Last week Fannie Mae announced an expansion of its student loan refinance program and shed light on new policies designed to help borrowers with student debt become qualified for mortgage loans.  “We understand the significant role that a monthly student loan payment plays in a potential home buyer’s consideration to take on a mortgage, and we want to be part of the solution,” said Jonathan Lawless, vice president of customer solutions at Fannie Mae.

Fannie Mae’s new expansion includes a student loan cash-out refinance that offers homeowners a new way to pay off high interest student debt.  The program works by homeowners refinancing their homes, and the bank sending the money to the student lender to completely pay off at least one loan.  Currently, interest rates for home financing are below 4 percent, meaning it could save a borrower money (many student loans are topping 7 percent).  For some, it may be a faster way to consolidate student loan debt at a lower rate.

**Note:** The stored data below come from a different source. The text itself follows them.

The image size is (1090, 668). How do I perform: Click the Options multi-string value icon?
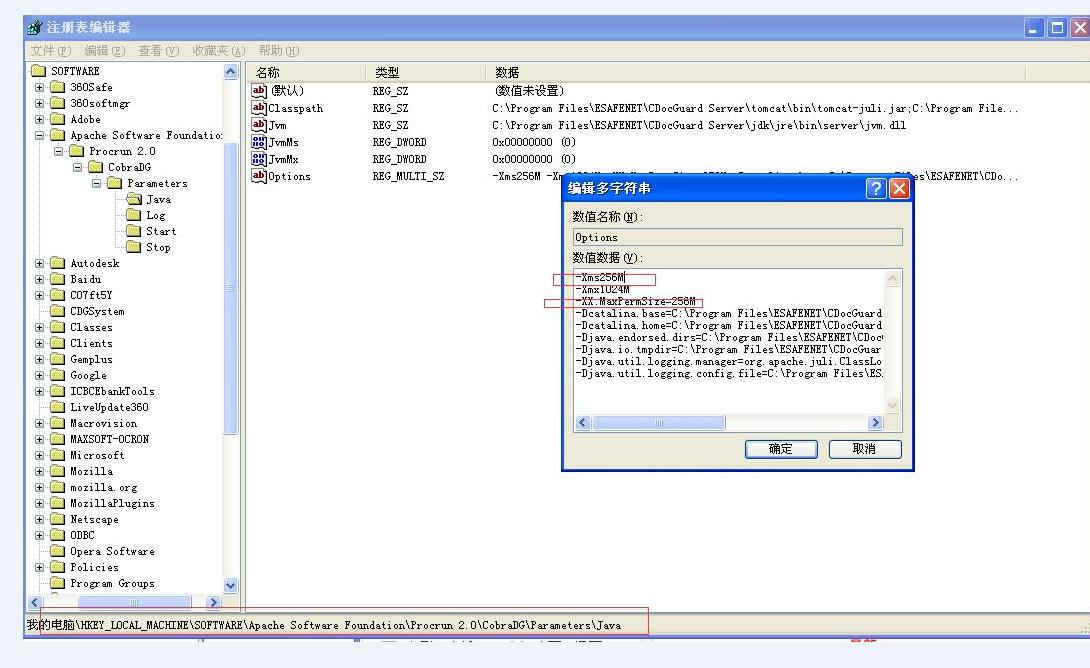click(x=259, y=176)
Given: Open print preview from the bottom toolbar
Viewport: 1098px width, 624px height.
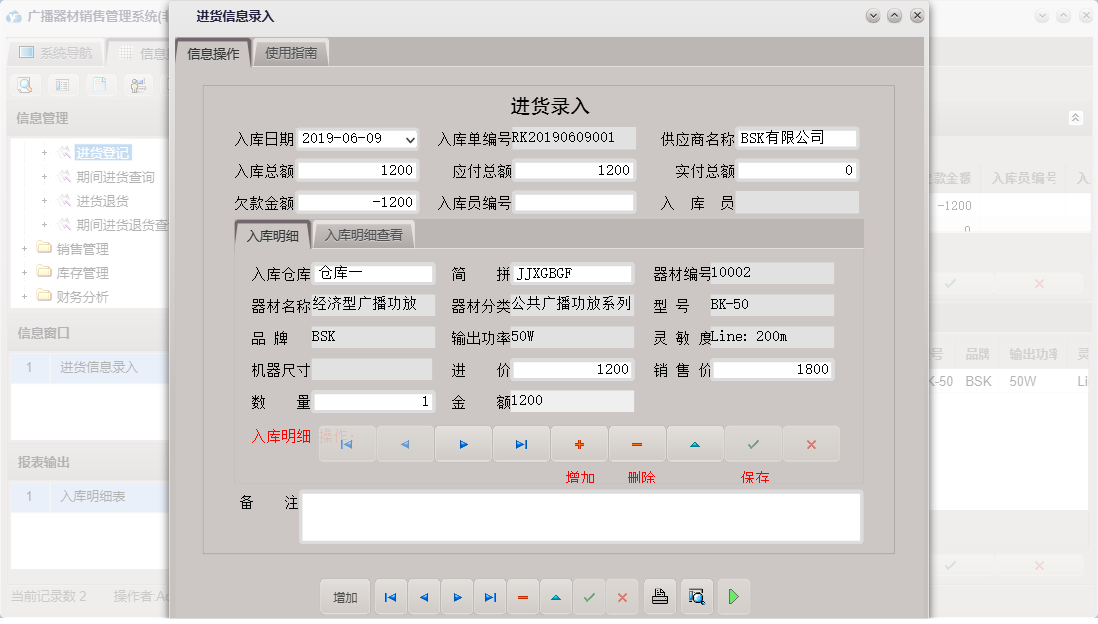Looking at the screenshot, I should (x=696, y=597).
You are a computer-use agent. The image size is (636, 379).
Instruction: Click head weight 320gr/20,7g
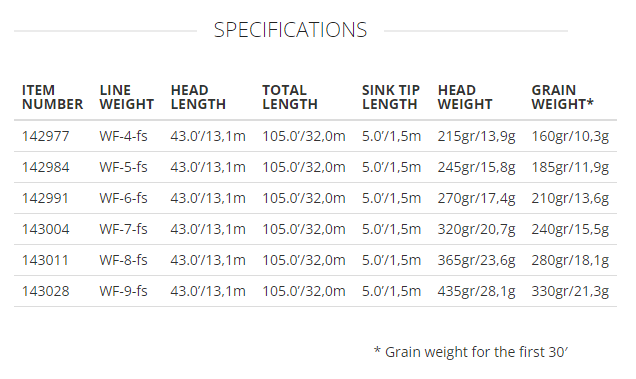point(476,229)
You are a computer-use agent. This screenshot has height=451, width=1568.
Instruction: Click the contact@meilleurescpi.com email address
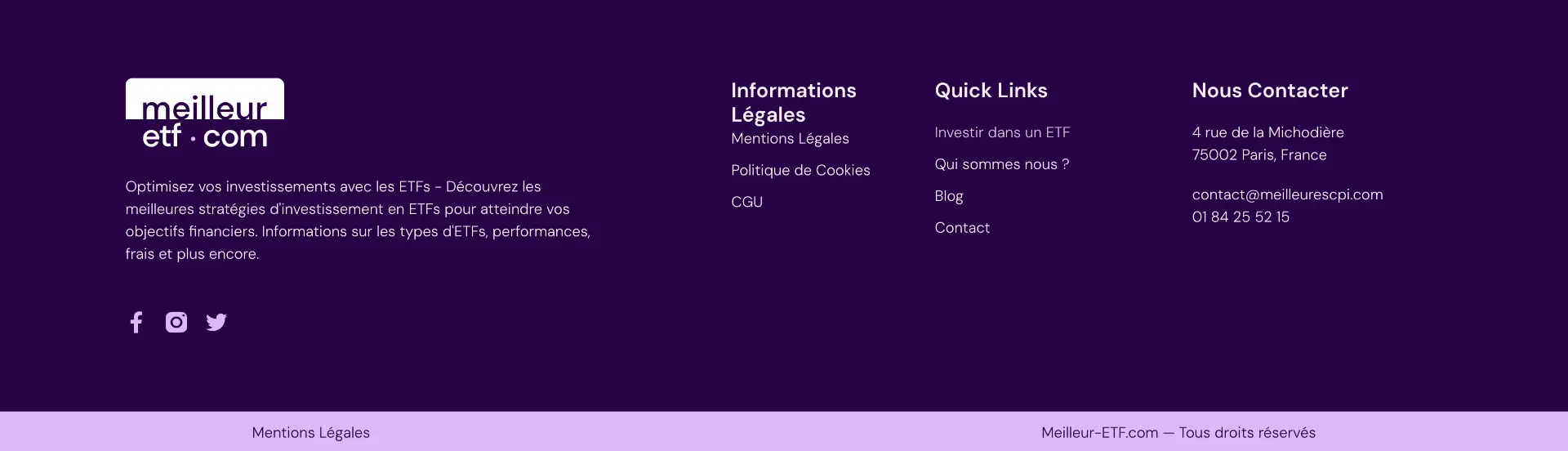[x=1287, y=194]
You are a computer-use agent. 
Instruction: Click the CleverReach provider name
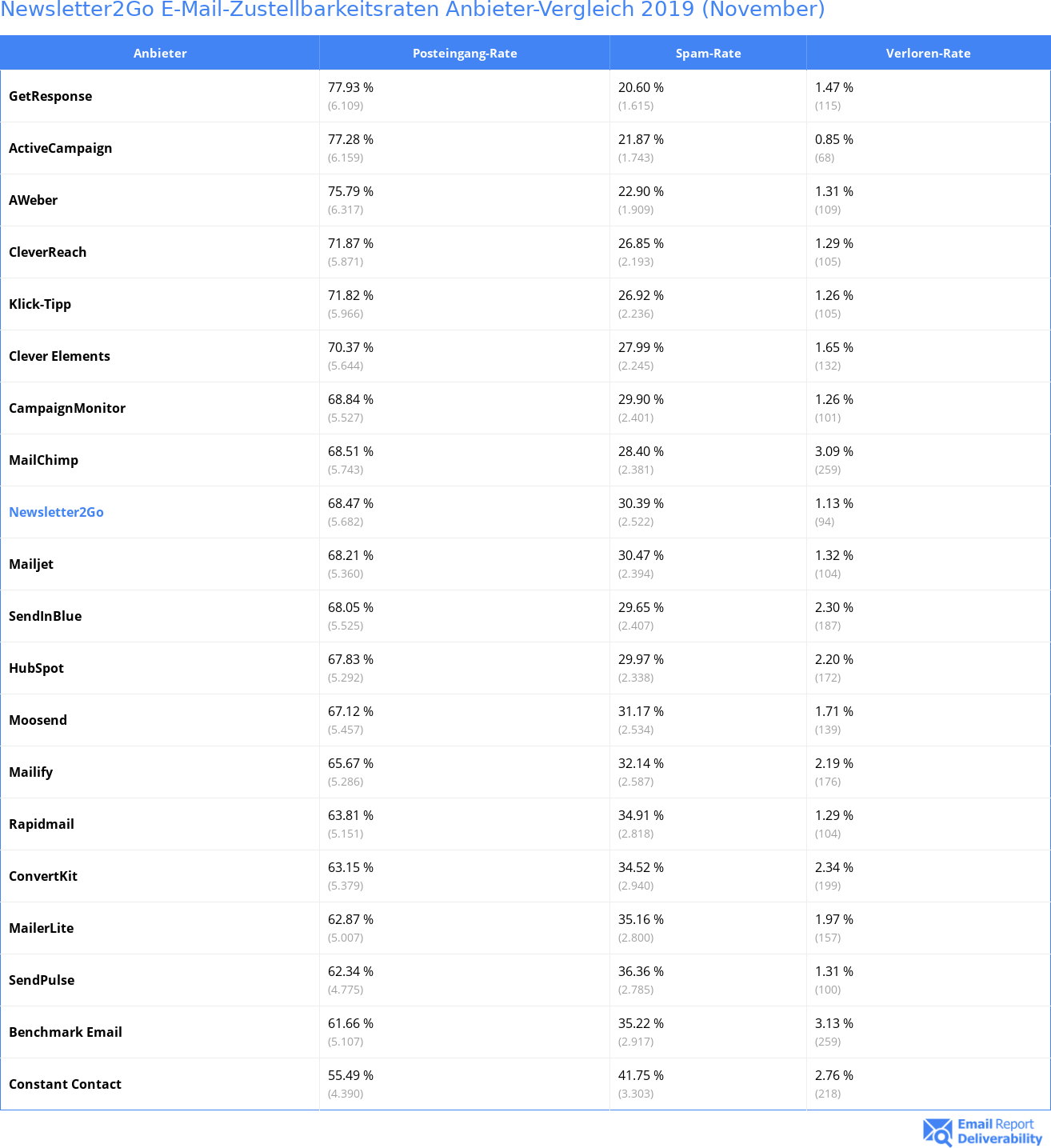tap(47, 252)
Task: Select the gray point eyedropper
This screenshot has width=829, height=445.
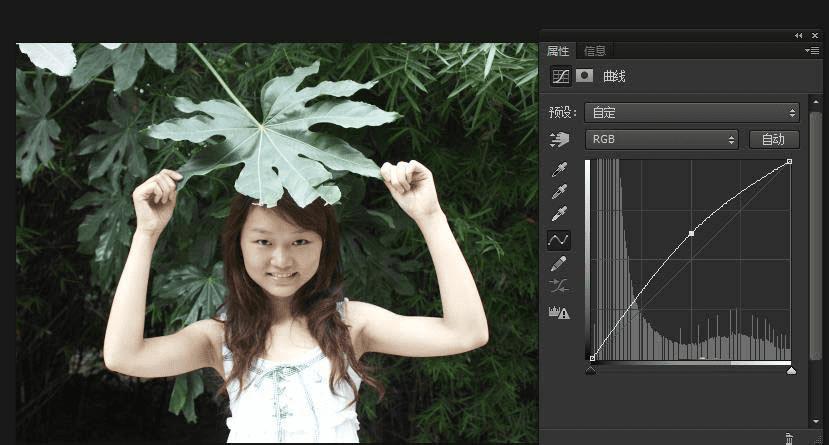Action: (560, 191)
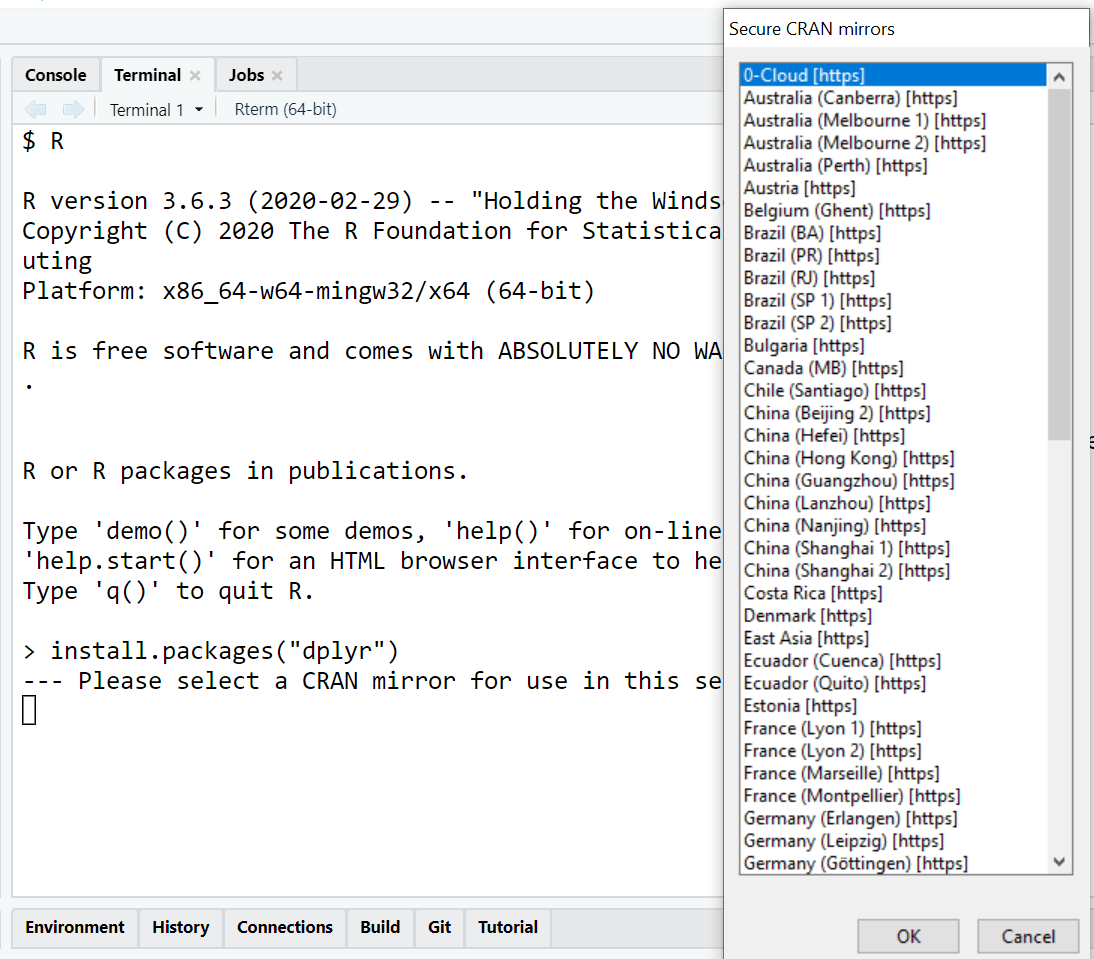This screenshot has height=959, width=1094.
Task: Click the back navigation arrow in the Terminal toolbar
Action: point(36,110)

However, by moving debt from a student loan to a home loan, borrowers lose protection.  Student loans usually offer the option of an income-driven repayment plan or a deferral for financial difficulties.  Mortgages do not.  Rohit Chopra, senior fellow at the Consumer Federation of America, says “Once you refinance and put it into your mortgage, you’re putting your house at risk.”  Chopra expects the first users of the system will be parents who took out loans for their children’s education.  These borrowers are more likely to pay high interest rates and have plenty of home equity.

Another new policy is a ‘debt paid by others’ solution that excludes non-mortgage debt — like car loans, credit cards, and student loans — paid by someone else (steadily for 12 months) from a borrower’s debt-to-income ratio.  This is designed to improve the debt ratios of young buyers and widen their eligibility to qualify for a home loan.

According to Lawless, Fannie Mae started the new programs to help offset the negative effect student debt was having on the housing market.  “We arrived at these product ideas after seeing the size of student loan debt, which is $1.4 trillion.  But there’s another number to pay attention to – the $8 trillion in home equity,” Lawless said.  “There is enough housing equity in California alone to pay off the student debt of the entire nation.  We wanted to find a way to unlock that equity.”

Some lenders aren’t as enthusiastic about the changes. According to the Chicago Tribune, Steve Stamets, senior loan officer with Mortgage Link, worries about the sheer size of some student’s debts. He said previously these applicants couldn’t be approved under the old rules and now will qualify under the new program.  If borrowers have trouble making full payments on mortgages, they could end up in default on their home mortgages.  Fannie Mae expects mortgages that originate using the new system to have low default rates, and notes applicants must still meet regular credit score criteria.  Rhohit Chopra, with the Consumer Federation of America, says “the jury is still out” on whether the program is a good thing.  “New products and financial innovation can help borrowers save money,” he says, “but they can also be prone to abuse.”